Export and Import a Model

What this covers
You can export any model as a single JSON file and import it into the same project, a different project in the same tenant, or a different tenant entirely. Connections never travel — credentials stay in the source database — so on import you pick local connections to rebind the model to. This article covers the export download, the import dialog, and how connections are remapped.
Opening the dialog
Both model export and import are accessed from a single Import / Export button (swap-arrows icon) in the project toolbar in the Explorer, or in the Model Builder toolbar. Clicking this button opens a dialog with two tabs: Import and Export.
Before you start
- To export, you need access to the source model.
- To import, you need access to the target project and at least one connection of each type referenced by the bundle (one Postgres connection per Postgres source, one BigQuery target per BigQuery target, etc.).
- Connections must already exist in the target project. If you do not have them, create them via Connections before importing.
Exporting a model
- Click the Import / Export button in the project toolbar (Explorer) or Model Builder toolbar.
- Switch to the Export tab.
- Select a format from the dropdown: Tessallite Model (.json), Tessallite YAML (.zip), or LookML (.zip).
- For Tessallite Model format, click the model you want to export from the list.
- Tessallite downloads a file named
{model_slug}.tessallite.jsonto your browser's download folder. - The file is a single JSON document containing every per-model row — tables, columns, joins, hierarchies, dimensions, measures, aggregates, refresh policies, AI scheduler config, model settings, and the canvas layout.
The file does not contain credentials, query history, miss logs, alerts, or anything stored at tenant, project, or system scope.
Importing a model
- Click the Import / Export button in the project toolbar (Explorer) or Model Builder toolbar.
- The dialog opens on the Import tab by default.
- Select a format from the dropdown: Tessallite Model (.json), Tessallite YAML (.zip), dbt (.yml / .zip), Cube (.yml / .zip), or AtScale SML (.zip).

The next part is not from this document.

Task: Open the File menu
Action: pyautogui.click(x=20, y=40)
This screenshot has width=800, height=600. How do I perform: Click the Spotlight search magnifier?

- For Tessallite Model format, click Choose .tessallite.json file and pick the export file.
- The dialog reads the bundle and shows:
- The original model's slug and display name (you can override either).
- Every connection referenced by the bundle, with the source's display name and connection type.
- For each referenced connection, pick a local connection from the dropdown. Only connections of the matching type appear.
- Optionally tick Deploy immediately after import to save v1 and deploy in one click.
- Click Import. Tessallite creates a new model in the target project, rewrites every internal UUID, rebinds the connections, and (if you ticked Deploy) saves and deploys v1.
- The Explorer navigates to the new model.
If the source slug already exists in the target project, Tessallite auto-suffixes (sales, sales-2, sales-3).
What is and is not in an export
| In the export | Not in the export |
|---|---|
| Tables, columns, joins, hierarchies, UDAs | Connection credentials |
| Dimensions, measures | Source data, target data |
| Aggregate definitions and refresh policies | Query logs, miss logs, alerts |
| Per-model AI scheduler config and model settings | System / tenant / project settings |
| Canvas layout (table positions, viewport) | Deployed-version pointer (the import always starts undeployed) |
Tips
- Export is the supported way to move a model between environments (dev → staging → prod). The bundle is stable JSON, safe to commit to git.
- Connection rebinding is mandatory. The importer refuses to proceed if any source or target has no mapping.
- Re-imports do not merge — every import creates a brand-new model with a fresh slug and fresh internal UUIDs.